-- Start of Input --

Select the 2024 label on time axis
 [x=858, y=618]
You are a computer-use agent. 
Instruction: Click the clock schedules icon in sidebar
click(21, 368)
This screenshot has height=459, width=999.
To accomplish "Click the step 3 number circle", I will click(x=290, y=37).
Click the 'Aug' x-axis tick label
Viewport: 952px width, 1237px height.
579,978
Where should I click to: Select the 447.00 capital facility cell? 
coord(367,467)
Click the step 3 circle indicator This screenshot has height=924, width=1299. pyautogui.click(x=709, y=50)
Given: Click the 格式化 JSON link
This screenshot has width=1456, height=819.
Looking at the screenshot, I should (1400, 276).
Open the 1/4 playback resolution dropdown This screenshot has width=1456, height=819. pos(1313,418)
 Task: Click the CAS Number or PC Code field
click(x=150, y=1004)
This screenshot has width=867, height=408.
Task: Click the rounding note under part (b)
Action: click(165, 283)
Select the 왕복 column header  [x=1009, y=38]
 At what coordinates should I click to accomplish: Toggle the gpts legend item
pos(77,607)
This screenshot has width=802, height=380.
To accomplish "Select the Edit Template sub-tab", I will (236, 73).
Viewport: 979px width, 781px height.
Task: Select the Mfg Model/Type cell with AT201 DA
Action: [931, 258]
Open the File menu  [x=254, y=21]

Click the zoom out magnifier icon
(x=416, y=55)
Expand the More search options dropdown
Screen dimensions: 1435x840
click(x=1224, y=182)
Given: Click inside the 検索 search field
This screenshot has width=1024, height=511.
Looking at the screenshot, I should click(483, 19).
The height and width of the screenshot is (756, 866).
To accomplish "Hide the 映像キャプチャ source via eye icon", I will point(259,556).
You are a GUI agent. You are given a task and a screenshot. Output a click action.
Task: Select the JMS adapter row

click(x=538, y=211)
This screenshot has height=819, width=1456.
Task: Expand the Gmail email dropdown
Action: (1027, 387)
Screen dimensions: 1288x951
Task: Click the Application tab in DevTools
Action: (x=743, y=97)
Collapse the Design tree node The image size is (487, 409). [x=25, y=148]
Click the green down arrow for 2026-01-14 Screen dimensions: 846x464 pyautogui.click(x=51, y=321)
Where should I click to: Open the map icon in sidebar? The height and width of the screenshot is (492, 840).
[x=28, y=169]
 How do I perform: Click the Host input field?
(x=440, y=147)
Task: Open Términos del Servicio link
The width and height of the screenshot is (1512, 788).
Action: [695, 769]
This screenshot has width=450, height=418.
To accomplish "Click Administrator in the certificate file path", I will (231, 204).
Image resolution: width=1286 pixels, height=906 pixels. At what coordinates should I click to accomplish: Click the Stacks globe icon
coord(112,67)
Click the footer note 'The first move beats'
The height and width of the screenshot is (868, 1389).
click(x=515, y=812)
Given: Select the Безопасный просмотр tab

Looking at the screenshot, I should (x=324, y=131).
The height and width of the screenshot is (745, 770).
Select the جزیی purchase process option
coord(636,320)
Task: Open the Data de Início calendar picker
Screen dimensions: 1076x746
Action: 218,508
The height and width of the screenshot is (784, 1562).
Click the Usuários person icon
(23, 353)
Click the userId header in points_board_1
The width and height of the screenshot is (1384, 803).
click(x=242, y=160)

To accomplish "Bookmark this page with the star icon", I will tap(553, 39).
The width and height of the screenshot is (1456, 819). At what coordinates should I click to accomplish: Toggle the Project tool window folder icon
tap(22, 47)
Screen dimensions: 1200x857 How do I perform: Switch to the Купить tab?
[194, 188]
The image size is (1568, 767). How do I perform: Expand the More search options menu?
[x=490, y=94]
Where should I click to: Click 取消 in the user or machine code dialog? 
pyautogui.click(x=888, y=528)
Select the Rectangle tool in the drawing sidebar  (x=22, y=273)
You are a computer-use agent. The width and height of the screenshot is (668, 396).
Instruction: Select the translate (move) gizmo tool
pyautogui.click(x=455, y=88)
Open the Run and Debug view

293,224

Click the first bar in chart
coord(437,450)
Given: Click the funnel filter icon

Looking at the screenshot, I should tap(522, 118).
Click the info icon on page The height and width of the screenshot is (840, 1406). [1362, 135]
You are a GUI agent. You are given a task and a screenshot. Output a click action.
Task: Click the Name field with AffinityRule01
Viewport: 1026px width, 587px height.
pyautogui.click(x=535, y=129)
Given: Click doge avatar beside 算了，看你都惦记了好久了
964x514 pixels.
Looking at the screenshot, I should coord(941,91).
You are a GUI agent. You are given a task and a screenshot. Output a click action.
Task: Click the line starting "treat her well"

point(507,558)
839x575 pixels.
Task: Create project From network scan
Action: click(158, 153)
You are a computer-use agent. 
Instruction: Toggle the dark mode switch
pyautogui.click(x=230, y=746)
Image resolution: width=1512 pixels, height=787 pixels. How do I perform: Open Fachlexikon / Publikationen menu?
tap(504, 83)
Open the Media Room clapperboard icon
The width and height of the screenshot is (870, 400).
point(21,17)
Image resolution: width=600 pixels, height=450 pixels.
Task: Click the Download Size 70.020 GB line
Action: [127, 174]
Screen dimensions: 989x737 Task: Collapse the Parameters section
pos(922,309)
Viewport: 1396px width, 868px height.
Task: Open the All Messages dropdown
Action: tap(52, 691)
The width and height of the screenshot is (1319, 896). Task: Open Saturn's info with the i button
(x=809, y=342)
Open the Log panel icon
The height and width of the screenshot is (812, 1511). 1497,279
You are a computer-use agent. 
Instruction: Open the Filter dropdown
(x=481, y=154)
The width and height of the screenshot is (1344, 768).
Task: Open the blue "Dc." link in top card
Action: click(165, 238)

-- End of Input --

Written task: Reproduce the data verbatim, starting at the very beginning and stopping after the line that contains "Open the 1/4".

Answer to this problem:
Select the 2024 label on time axis
 [x=858, y=618]
You are a computer-use agent. 
Instruction: Click the clock schedules icon in sidebar
click(21, 368)
This screenshot has height=459, width=999.
To accomplish "Click the step 3 number circle", I will click(x=290, y=37).
Click the 'Aug' x-axis tick label
Viewport: 952px width, 1237px height.
579,978
Where should I click to: Select the 447.00 capital facility cell? 
coord(367,467)
Click the step 3 circle indicator This screenshot has height=924, width=1299. pyautogui.click(x=709, y=50)
Given: Click the 格式化 JSON link
This screenshot has width=1456, height=819.
Looking at the screenshot, I should (1400, 276).
Open the 1/4 playback resolution dropdown This screenshot has width=1456, height=819. pos(1313,418)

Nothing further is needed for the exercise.